Award winning: Sylvain Mansotte was recently presented with an ANZLF Trans-Tasman Innovation & Growth Award by New Zealand Prime Minister Jacinda Ardern and Australia’s Minister for Trade, Tourism and Investment, Simon Birmingham.

Can managers and leaders make the process easier by being more approachable? Mansotte is not convinced.

“Let’s be clear, in the vast majority of cases, the well-written ‘open door policy’ and good intentions go out the window as soon as an individual fears the consequences of reporting any suspicion of misconduct or wrongdoing.

“So even though it is a must to ‘walk the talk’ and promote a culture where individuals feel empowered to speak up without fear of retaliation or vilification, it is also a must to provide avenues that are supportive of this culture.”

Mansotte believes this involves offering relevant reporting mechanisms that are secure and anonymous, and which allow for trusted conversations.

Stronger legislation is required

Whistleblowers in Australia now have the benefit of enhanced protection under law. However, Mansotte is not persuaded this will help to remove the fear factor that whistleblowers often face.

“Most whistleblowers don’t know they are whistleblowers until after the fact. And even if they knew about the legislation before coming forward, they would always have the fear that maybe because they work for a company headquartered overseas or because they are part-time, or whatever the case may be, they will never really know if they will be protected under the law.”

That said, Mansotte believes legislation was needed to force organisations to do the right thing and implement the necessary tools and processes to enable more individuals to speak up.

“My concern is that a lot of organisations believe the problem lies elsewhere.
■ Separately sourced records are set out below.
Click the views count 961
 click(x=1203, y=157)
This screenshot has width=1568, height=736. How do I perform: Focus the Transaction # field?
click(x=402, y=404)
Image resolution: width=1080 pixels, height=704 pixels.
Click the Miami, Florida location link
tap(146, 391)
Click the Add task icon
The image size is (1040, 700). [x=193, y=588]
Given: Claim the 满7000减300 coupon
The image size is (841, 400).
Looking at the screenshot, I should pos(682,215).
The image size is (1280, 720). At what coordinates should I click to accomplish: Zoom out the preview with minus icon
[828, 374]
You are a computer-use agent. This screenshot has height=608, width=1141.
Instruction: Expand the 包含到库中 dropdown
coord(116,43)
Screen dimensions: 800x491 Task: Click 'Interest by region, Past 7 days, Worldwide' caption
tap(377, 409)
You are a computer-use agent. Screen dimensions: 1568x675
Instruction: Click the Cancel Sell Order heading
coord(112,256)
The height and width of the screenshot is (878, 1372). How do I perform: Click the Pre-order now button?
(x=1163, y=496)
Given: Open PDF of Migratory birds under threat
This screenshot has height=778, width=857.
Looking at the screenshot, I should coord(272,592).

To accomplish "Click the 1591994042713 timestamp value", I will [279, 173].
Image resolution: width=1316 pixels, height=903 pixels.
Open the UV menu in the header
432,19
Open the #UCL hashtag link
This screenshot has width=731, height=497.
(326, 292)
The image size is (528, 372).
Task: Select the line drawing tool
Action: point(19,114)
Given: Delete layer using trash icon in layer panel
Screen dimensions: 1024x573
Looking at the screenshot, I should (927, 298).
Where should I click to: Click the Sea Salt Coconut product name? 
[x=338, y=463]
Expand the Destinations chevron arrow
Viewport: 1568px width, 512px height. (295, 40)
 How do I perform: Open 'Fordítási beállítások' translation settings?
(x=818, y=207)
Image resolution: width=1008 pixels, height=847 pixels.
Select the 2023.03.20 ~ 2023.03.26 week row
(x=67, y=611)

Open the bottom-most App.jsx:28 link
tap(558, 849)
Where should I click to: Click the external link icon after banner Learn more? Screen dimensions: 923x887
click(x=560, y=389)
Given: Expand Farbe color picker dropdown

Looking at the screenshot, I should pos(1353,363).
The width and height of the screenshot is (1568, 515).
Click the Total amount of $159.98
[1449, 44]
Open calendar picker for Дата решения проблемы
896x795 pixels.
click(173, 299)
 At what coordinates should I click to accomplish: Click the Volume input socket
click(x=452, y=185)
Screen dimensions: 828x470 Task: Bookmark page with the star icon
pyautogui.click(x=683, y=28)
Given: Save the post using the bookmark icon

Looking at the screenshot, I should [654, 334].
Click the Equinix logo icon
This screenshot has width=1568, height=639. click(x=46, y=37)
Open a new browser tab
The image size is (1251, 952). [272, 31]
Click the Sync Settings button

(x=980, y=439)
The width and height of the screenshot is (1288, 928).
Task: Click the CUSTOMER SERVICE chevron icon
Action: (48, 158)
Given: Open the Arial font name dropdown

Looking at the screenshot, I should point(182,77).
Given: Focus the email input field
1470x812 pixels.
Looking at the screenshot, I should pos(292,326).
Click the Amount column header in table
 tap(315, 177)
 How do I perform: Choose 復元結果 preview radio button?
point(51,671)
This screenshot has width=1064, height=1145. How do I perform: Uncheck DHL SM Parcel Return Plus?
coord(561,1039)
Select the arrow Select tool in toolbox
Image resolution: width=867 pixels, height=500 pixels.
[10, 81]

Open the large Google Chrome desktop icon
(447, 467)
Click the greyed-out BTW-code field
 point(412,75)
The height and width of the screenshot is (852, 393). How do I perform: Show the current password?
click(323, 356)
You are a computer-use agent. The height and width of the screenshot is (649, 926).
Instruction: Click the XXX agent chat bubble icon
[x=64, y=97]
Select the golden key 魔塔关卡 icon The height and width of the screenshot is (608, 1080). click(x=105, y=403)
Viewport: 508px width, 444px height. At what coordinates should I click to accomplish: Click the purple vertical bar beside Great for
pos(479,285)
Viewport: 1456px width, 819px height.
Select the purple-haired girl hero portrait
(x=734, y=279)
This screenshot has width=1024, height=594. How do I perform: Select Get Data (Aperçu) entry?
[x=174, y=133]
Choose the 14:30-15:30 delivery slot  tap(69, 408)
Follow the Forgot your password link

So they prefer to tick the compliance box by putting in place poor reporting mechanisms and policies and procedures that only their legal counsel can read.

“Organisations can no longer afford to just tick that compliance box. There is a long period ahead of us to educate corporate Australia on the benefits of listening to its best asset – its people. By enabling anonymous, trusted conversations, organisations will not only comply with the law but also, most importantly, they will be able to address potential issues before they become a threat and damage their reputation, brand and financials. In addition, organisations will improve the engagement, retention and overall wellbeing of their employees.”